A alma tem a capacidade de agir até no nosso corpo físico. Vejamos como se pode compreender, mesmo que seja vagamente, essa interação, usando duas possíveis explicações para esse fato. É interessante notar que 'partículas' atômicas parecem comportar-se em certas situações como 'pacotes de energia'. De fato, é impossível associar-se ao elétron uma 'bolinha' material, como se costuma fazer popular e erradamente desde o modelo de Rutherfor de 1911. Essa bolinha faria circunvoluções em torno do núcleo do átomo, como num modelo planetário. No entanto, essas circunvoluções implicariam necessariamente em mudança de direção da bolinha (por meio de aceleração centrífuga). Como ela é carregada eletricamente, essa mudança implicaria em irradiação eletromagnética, como em todas as antenas irradiantes, nas quais são produzidos movimentos de vai e vem dos elétrons. Pode-se imaginar que em nosso cérebro muitas dessas partículas que se comportam como pacotes de energia, estão em equilíbrio instável (como um lápis equilibrado em sua ponta) e, portanto, um infinitésimo de energia pode mudar seu estado. Talvez com isso se possa resolver o problema da atuação da 'mente' não física (parte da alma, em nosso caso), sobre a matéria física, detectando-se a atividade neuronal citada. Um outro possível enfoque para essa atuação emprega termos computacionais abstratos: suponha-se que os neurônios são sistemas não deterministas (o seu funcionamento aparentemente aleatório é indicado pelo fato de que, sob os mesmos estímulos, um neurônio às vezes dispara, outras vezes não dispara). Suponha-se ainda que o seu comportamento não é em geral aleatório, mas regulado (isto é, algumas transições não deterministas são escolhidas) por elementos não físicos da constituição humana – afinal, não temos a sensação de que nossos sentimentos, pensamentos e vontade são aleatórios! A decisão de seguir uma de várias possíveis transições não requer energia, dando portanto também margem à atuação do não físico sobre o físico.

É também interessante notar que os modelos matemáticos quânticos de átomos contêm elementos que não têm limite clássico, como o 'spin', isto é, não são redutíveis a tipos de energia que fazem sentido sensorial (como se fossem provenientes de uma força de atração conhecida, uma rotação etc.). É como se esses modelos mentais indicassem a não materialidade dessas partículas (incluindo o elétron!). Se a matéria em sua forma elementar deixa de ser material, também desaparece o problema de interação do não físico com a matéria. Além disso, é necessário reconhecer que os modelos matemáticos existentes há muito tempo, em especial os da Mecânica Quântica, refletem de maneira razoável apenas o comportamento mensurável dos átomos mais simples – a propósito, em situações que não têm nada a ver com as partículas em estado normal da matéria, pois são resultados de colisões artificiais de altíssima energia. Podem-se, portanto, afirmar que há um profundo desconhecimento da natureza das partículas elementares, e portanto do que vem a ser a matéria. De fato, parece-nos óbvio que do ponto de vista material a matéria não faz sentido (pois uma partícula indivisível não faria sentido). Desse ponto de vista, o materialismo, que originou o método científico atual, não tem base, pois não se sabe o que é a matéria. É interessante notar que temos uma vivência objetiva da matéria. Por exemplo, dê-se um soco em uma parede para se ter uma nítida vivância da matéria. No entanto, segundo o citado método científico, não se sabe o que é a matéria em suas partes mais ínfimas.

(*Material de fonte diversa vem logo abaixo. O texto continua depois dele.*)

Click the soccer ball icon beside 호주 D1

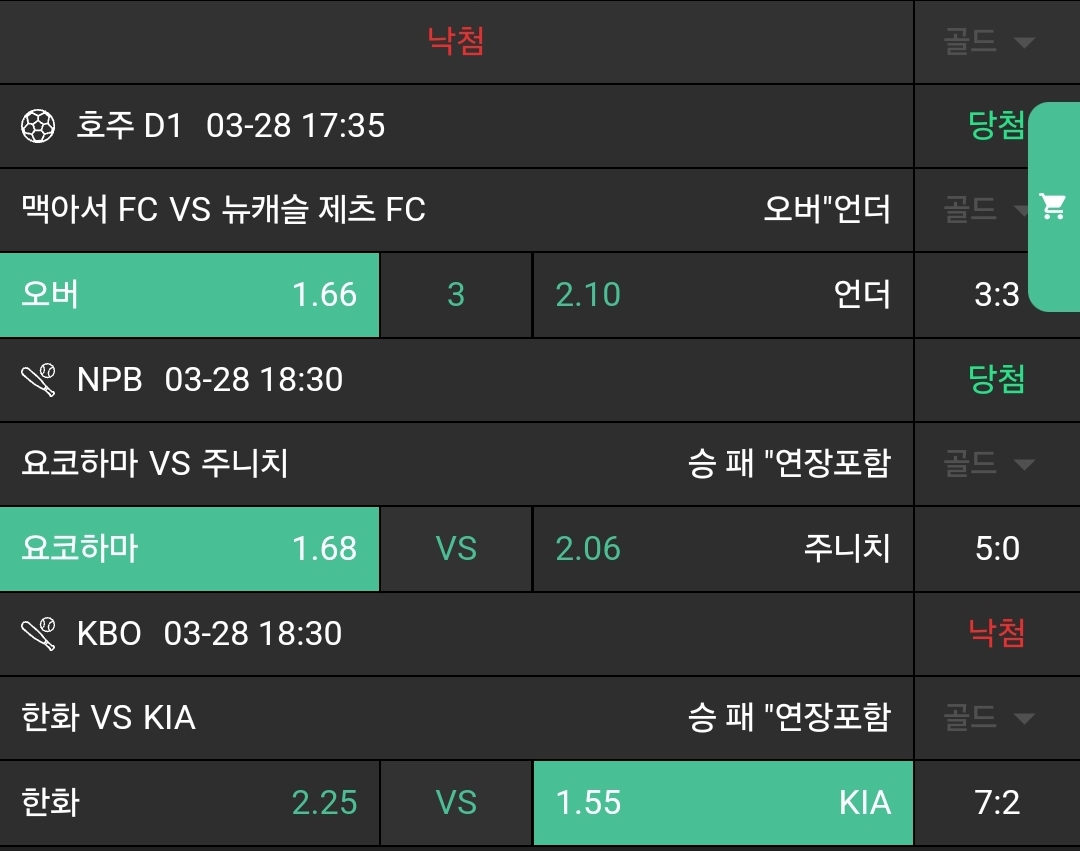[x=38, y=126]
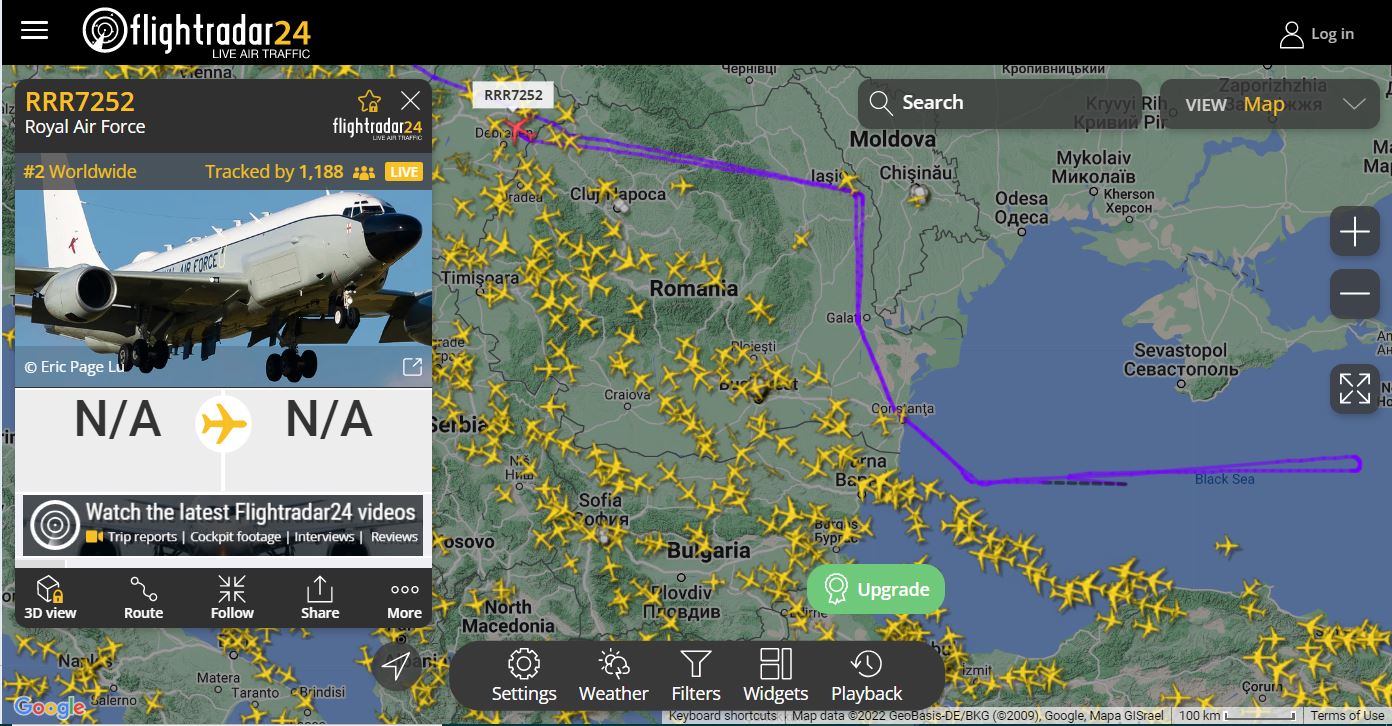Share this flight
The image size is (1392, 726).
[x=320, y=597]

Assim, sentimo-nos à vontade, do ponto de vista do conhecimento científico atual, para admitir processos não físicos no universo e, em particular, no ser humano. Por falar nisso, há um argumento irrefutável para a consideração de processos não físicos no universo: a origem de sua matéria e energia, bem como suas fronteiras não fazem sentido físico.

O importante para nosso modelo do ser humano é que a parte de nossa constituição que foi denomiada de 'alma' não é física, e não pode ser reduzida a processos físico e químicos, apesar de poder influenciar nosso corpo físico, e ser influenciada por meio deste. Segundo o modelo aqui formulado, temos sensações e sentimentos devido à existência de nossa alma. Além delas, há ainda outras manifestações da alma. Assim, voltando ao exemplo do vaso com a flor, dado no início deste item, o simples olhar a flor pode despertar uma outra manifestação de nossa alma: o impulso de vontade de cheirar ou tocar a flor. Se, para isso, tivermos pego em seu ramo e sido picados por um espinho, teríamos o instinto de imediatamente largar o ramo. Impulsos de vontade e instintos (que são um tipo de vontade), são também manifestações da alma, e ainda há outras.

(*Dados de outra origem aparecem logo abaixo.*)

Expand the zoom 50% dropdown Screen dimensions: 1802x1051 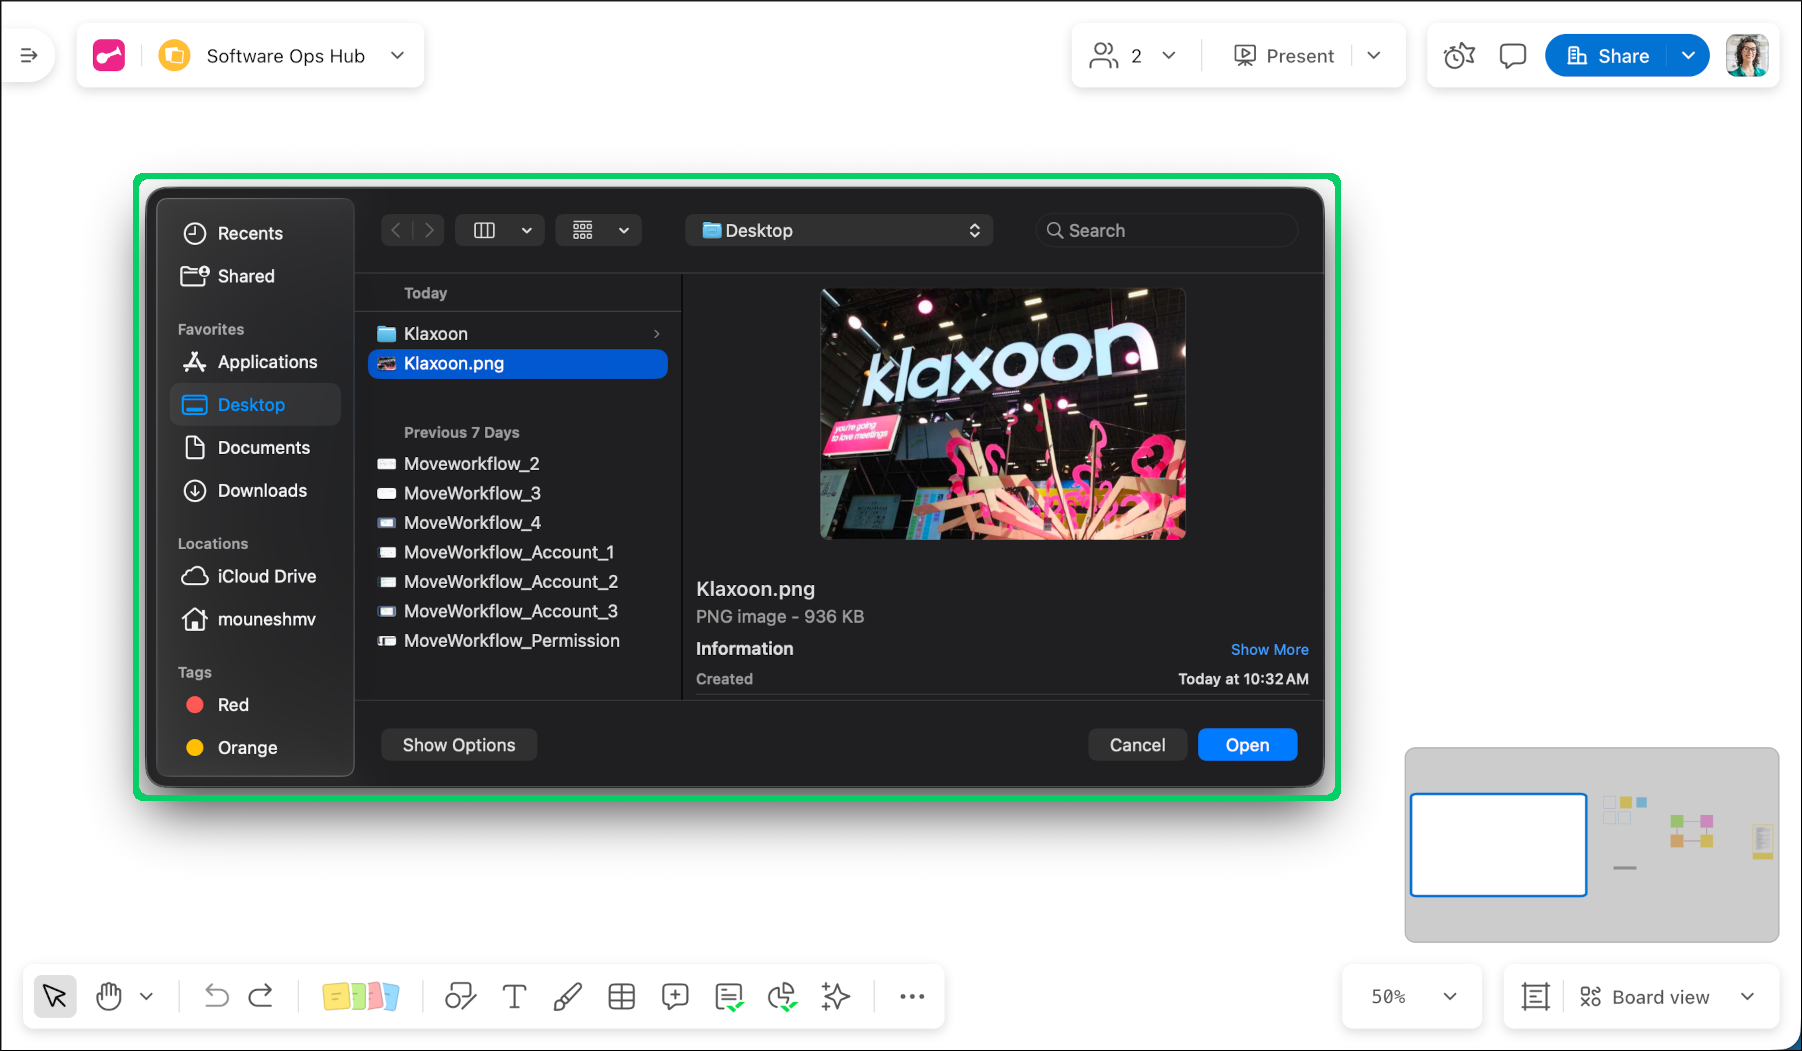click(1449, 997)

Aqui será introduzida mais uma hipótese de trabalho: plantas não têm sensações, nem sentimentos, nem instintos ou vontade. Por exemplo, as reações de uma planta à luz, crescendo em direção a esta, não devem ser confundidas com as reações interiores provenientes de sensações e nem de instintos. Sensações são reações interiores que devem poder ser percebidas interiormente pelo ser. A planta reage a um impulso físico da luz, crescendo em direção a esta, mas sem experimentar uma sensação como se passa, com outras excitações externas, em animais e nos seres humanos. Assim, pode-se dizer que as plantas não têm alma, mas tanto os seres humanos como os animais as têm. Atenção: ao se estabelecer esses conceitos devem-se examinar sempre as plantas e animais típicos, descartando os casos de transição. Estes deveriam ser examinados à luz dos casos mais gerais, em um enfoque científico goethiano. No caso dos seres humanos, a alma tem capacidades inexistentes nas almas dos animais que, como veremos, devem-se a constituintes diferenciados presentes na primeira.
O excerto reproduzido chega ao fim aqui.